Solar update at the Hemlocks
This post just focuses on lessons
learned, i.e. no politics.
Bottom line, my present setup works, kinda.
First the situation here. Two days
ago was very cloudy and rainy, and the solar power production was close to zero
then. My battery bank had been drawn down prior to then. I am at 36 degrees
north latitude in east Tennessee, not an ideal place to use solar, even as a
backup to a backup like I use it for.
But I am using it today (the weather
is just partly cloudy with no rain) to keep my freezer with all my storage
seeds and food going OK. The intent is just to extend the shelf life of the
stuff in the 7.2 cu.ft. freezer I use for such a purpose. Now my experience
after two months is that this electrical demand will eventually draw down my
high tech and big battery bank. Now this battery bank is independent of my
water turbine battery bank, too. The basic idea is that the solar charger has
to fill its battery bank. And today is around freezing, so the chemical
activity in the batteries (still outside in this experiment) is probably down.

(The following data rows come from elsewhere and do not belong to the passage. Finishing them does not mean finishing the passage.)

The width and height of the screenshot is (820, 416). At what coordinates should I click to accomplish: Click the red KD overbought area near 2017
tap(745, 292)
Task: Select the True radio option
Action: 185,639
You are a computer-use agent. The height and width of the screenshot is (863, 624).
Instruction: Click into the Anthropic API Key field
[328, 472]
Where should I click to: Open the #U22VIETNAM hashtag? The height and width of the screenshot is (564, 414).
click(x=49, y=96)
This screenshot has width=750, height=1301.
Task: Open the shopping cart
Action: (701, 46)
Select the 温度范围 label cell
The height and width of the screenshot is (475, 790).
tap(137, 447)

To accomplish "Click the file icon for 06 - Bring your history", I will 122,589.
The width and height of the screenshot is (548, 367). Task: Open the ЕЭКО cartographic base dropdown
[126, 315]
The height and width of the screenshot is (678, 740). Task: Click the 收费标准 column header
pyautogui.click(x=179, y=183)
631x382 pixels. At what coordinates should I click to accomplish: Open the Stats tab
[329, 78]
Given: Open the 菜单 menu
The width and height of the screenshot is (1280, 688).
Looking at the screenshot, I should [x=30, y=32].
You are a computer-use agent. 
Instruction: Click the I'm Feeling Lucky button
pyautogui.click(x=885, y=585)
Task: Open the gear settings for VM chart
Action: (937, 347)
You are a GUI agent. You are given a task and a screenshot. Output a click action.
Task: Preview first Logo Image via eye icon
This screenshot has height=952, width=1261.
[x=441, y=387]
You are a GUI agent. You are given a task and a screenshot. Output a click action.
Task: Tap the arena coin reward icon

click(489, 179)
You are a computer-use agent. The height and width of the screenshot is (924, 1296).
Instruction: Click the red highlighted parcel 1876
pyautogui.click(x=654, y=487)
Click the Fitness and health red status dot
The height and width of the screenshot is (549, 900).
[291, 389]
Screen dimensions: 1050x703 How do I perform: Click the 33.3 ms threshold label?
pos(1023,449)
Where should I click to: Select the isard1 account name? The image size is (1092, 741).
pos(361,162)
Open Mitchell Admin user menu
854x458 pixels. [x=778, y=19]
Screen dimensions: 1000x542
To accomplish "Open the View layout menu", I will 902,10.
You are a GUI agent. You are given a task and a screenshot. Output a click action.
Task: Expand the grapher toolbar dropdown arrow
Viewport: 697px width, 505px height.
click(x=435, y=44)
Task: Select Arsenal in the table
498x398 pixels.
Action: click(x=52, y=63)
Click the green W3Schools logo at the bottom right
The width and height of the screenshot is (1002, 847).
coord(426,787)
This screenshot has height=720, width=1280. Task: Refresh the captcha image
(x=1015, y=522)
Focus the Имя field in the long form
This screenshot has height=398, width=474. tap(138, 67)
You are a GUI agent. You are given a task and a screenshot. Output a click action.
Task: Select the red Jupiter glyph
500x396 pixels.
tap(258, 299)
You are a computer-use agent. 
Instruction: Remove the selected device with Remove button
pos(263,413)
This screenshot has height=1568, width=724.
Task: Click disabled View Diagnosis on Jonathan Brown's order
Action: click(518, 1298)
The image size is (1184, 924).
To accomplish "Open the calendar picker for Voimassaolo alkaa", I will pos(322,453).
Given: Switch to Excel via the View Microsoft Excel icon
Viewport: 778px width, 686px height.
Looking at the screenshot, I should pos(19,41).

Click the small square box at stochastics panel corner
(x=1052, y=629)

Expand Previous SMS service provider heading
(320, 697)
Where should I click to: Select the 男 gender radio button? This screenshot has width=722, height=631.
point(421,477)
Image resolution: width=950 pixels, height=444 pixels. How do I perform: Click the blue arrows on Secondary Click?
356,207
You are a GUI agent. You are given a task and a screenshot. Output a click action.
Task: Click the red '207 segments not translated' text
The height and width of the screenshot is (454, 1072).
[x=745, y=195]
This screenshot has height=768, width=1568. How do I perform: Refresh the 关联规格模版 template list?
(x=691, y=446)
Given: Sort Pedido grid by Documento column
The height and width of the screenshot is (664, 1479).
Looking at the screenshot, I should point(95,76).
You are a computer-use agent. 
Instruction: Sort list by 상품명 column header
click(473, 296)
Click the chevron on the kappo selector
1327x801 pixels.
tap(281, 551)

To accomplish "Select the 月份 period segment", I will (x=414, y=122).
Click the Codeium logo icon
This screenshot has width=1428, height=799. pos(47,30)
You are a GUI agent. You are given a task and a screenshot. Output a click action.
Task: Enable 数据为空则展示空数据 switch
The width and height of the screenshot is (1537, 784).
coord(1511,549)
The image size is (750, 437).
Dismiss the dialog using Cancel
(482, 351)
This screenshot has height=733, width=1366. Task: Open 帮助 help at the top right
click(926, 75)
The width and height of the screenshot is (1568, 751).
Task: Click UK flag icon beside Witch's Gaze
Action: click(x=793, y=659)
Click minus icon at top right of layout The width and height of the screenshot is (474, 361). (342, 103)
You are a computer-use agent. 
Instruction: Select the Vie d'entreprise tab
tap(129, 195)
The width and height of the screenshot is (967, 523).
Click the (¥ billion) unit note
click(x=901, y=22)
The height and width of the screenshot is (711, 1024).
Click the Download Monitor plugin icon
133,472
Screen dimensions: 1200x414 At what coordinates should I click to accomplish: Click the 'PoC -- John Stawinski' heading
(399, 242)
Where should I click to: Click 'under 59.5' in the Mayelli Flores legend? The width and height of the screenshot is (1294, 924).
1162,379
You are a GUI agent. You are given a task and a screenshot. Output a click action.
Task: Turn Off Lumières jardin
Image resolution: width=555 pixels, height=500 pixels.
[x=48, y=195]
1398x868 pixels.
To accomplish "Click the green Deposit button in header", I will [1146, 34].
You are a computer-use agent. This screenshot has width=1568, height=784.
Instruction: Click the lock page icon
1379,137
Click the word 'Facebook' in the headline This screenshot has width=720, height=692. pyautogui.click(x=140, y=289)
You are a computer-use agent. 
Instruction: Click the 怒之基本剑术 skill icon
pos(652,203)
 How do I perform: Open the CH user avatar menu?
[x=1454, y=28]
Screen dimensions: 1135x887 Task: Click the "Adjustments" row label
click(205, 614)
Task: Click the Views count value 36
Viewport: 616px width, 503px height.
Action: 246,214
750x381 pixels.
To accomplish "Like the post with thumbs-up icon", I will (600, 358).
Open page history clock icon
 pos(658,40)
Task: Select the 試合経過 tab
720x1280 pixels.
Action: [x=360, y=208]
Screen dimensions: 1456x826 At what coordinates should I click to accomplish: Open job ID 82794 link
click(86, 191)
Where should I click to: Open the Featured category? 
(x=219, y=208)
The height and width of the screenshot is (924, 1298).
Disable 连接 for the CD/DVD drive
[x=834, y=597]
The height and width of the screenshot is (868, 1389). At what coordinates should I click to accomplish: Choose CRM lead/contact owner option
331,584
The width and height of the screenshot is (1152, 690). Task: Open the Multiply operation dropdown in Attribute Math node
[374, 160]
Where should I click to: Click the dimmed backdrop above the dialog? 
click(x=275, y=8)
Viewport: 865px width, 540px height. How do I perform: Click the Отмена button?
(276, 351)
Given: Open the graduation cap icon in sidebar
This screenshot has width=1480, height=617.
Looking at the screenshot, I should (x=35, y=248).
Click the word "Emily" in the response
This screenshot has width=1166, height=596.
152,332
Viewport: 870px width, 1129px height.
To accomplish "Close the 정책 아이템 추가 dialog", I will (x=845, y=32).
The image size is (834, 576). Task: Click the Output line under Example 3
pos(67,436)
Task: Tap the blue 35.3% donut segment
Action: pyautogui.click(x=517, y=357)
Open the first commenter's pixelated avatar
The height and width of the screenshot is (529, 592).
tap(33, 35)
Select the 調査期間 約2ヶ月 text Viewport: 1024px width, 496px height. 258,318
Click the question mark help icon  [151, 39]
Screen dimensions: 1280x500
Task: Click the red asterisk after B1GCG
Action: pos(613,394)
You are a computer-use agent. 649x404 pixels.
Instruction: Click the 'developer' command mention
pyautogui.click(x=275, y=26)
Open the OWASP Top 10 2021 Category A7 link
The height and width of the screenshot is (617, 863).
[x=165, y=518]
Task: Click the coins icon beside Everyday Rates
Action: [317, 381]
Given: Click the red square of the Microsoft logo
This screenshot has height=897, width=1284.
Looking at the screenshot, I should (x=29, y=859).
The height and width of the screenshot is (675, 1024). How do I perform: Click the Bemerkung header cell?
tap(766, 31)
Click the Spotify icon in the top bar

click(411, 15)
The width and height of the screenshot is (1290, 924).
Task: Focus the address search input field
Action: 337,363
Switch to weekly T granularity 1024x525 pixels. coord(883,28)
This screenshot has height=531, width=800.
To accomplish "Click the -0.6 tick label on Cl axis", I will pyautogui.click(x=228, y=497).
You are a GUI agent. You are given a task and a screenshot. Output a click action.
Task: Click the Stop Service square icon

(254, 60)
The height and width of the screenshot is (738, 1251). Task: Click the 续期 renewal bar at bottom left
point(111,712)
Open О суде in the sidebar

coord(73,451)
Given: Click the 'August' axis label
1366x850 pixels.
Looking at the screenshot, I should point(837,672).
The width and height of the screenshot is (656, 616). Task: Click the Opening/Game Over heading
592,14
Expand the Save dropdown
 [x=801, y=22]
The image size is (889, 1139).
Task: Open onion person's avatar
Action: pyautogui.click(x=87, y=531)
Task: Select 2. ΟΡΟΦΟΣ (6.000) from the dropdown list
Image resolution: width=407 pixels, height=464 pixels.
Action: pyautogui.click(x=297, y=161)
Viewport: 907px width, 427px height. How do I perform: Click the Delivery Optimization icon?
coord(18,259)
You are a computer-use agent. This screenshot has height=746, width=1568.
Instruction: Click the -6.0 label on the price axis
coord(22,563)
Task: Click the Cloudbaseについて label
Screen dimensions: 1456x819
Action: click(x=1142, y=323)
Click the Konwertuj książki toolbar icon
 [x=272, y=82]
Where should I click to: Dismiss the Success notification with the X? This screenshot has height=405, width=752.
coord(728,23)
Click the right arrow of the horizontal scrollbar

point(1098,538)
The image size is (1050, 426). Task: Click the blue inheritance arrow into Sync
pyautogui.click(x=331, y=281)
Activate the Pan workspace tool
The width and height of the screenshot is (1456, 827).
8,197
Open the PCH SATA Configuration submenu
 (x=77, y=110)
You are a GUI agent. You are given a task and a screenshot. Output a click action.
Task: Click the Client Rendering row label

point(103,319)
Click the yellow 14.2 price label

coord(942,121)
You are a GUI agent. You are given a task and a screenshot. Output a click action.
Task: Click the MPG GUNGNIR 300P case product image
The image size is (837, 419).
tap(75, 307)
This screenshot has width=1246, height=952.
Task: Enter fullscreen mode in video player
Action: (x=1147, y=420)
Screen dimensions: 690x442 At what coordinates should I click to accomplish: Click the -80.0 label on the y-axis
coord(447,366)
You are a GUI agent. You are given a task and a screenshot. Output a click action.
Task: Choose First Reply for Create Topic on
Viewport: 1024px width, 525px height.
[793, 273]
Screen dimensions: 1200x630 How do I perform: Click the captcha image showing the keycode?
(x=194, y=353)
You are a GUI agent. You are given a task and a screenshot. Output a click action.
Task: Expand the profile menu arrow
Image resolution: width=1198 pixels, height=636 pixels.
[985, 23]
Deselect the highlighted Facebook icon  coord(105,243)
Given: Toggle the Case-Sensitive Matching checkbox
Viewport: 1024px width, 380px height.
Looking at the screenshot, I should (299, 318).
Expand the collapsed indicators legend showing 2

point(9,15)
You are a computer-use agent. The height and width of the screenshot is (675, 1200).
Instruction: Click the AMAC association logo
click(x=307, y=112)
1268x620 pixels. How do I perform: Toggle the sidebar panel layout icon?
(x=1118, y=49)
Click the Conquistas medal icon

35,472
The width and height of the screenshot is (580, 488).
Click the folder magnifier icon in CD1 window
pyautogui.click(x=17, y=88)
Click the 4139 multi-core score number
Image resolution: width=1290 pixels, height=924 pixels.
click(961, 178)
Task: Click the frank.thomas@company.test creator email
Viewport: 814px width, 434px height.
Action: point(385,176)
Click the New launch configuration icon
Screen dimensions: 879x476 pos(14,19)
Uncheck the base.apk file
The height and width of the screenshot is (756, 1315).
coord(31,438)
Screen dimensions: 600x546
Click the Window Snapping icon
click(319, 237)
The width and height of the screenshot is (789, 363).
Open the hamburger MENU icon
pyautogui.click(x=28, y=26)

And I am just trying to prove to myself I can live off the grid on my own. And
again my main source of off grid electricity is water turbine powered, which I
can do here locally. And my main source of public electricity is TVA, which is pretty
good around here these days.
So my solar update today is that it
is touch and go if I have to depend on it.
Thank goodness I have plastic
containers to keep the mice out, if I have to go that route as another weather
dependent fall back.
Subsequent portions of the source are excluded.